Elle et son conjoint Michael Pelletier, qui résident à L'Avenir, n'étaient arrivés à leur hôtel que depuis quelques jours quand ils ont réalisé qu'une tempête monstrueuse se dirigeait sur eux. Ils ont pu évacuer mardi dernier, mais le choc n'était pas encore disparu lorsque nous lui avons parlé ce matin.

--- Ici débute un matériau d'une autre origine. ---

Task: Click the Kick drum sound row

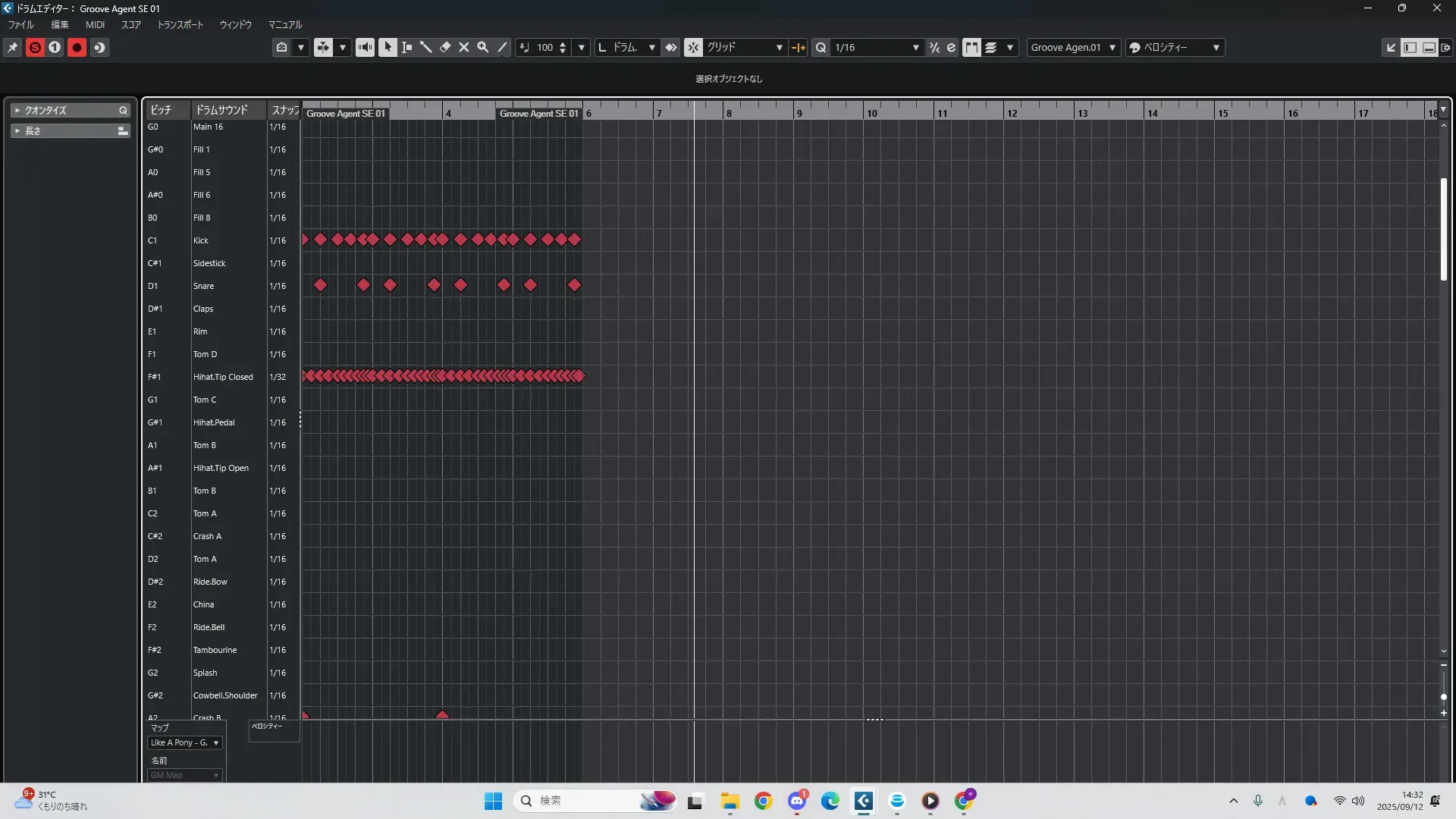Action: [201, 240]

«Nous avons été parmi les derniers rescapés. Sunwing a bien géré la situation. Je sais que bien des commentaires sont négatifs mais, dans notre cas, je n'ai rien à redire à propos de Sunwing… La télé montre cette dévastation et c'est incroyable de voir tout ça. Notre hôtel, le Rio Palace, a été complètement démoli, il ne reste plus que le béton. Je revois tous ces gens qui nous ont aidés. Nous avons vu la panique dans leurs yeux. Nous sommes sans nouvelle d'eux. Je me souviens de cette dame qui conduisait notre taxi, elle nous avait dit que nous étions ses derniers clients. J'ignore ce qui leur arrive présentement… Je ne sais pas  comment ils vont faire pour tout reconstruire. Même la végétation va mettre des années à s'en remettre. Les jeunes vont sans doute partir. Le pire c'est que si ça prend cinq ans pour rebâtir, y a des chances qu'un autre ouragan vienne tout défaire encore une fois», de raconter Marie-Michelle Faucher.

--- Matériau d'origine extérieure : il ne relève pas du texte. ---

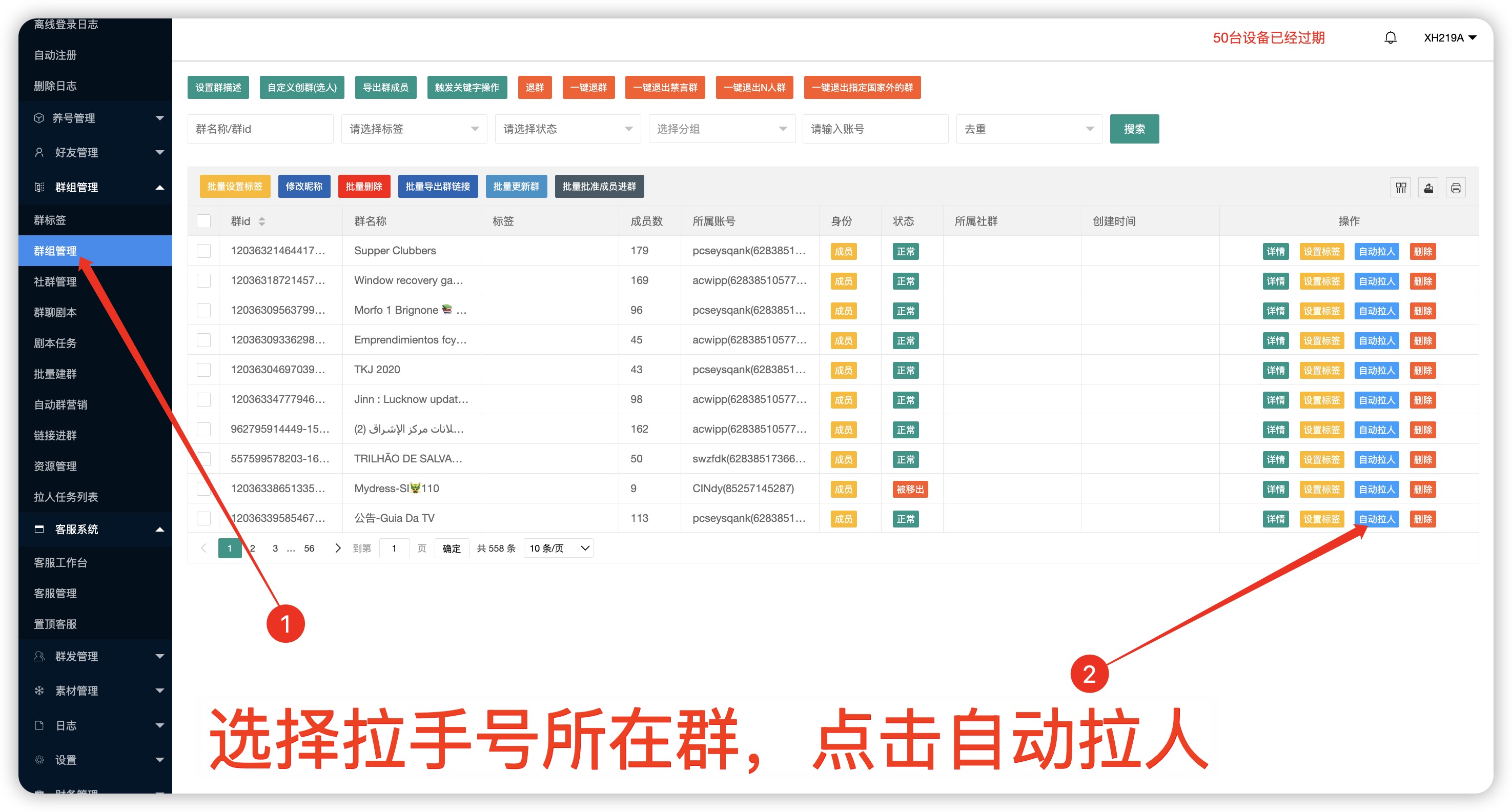Click the table export icon

[1428, 187]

Elle n'a pas du tout l'intention de retourner en voyage. «Non, là il n'est pas question de repartir. Et si jamais je recommence à voyager. C'est certain que ce ne sera pas durant la saison des ouragans. Ça c'est fini», lance-t-elle, trahissant le traumatisme qui l'habite encore.

Elle et son copain sont à préparer une activité pour récolter des fonds pour aider ces gens qui n'ont plus rien sur l'île de Saint-Martin. «Nous ne pouvons rester insensible, nous avons besoin de faire une différence dans leur vie, apaiser leurs souffrances, mettre un baume sur cette tristesse. Pour ce faire, nous aimerions tenir une vente de livres usagés, le 16 septembre prochain, au 575 rue Principale à L'Avenir. «Un don un livre. Tout l'argent sera remis à la Croix-Rouge de France, ils ont un volet express pour aider Saint-Martin», a-t-elle précisé.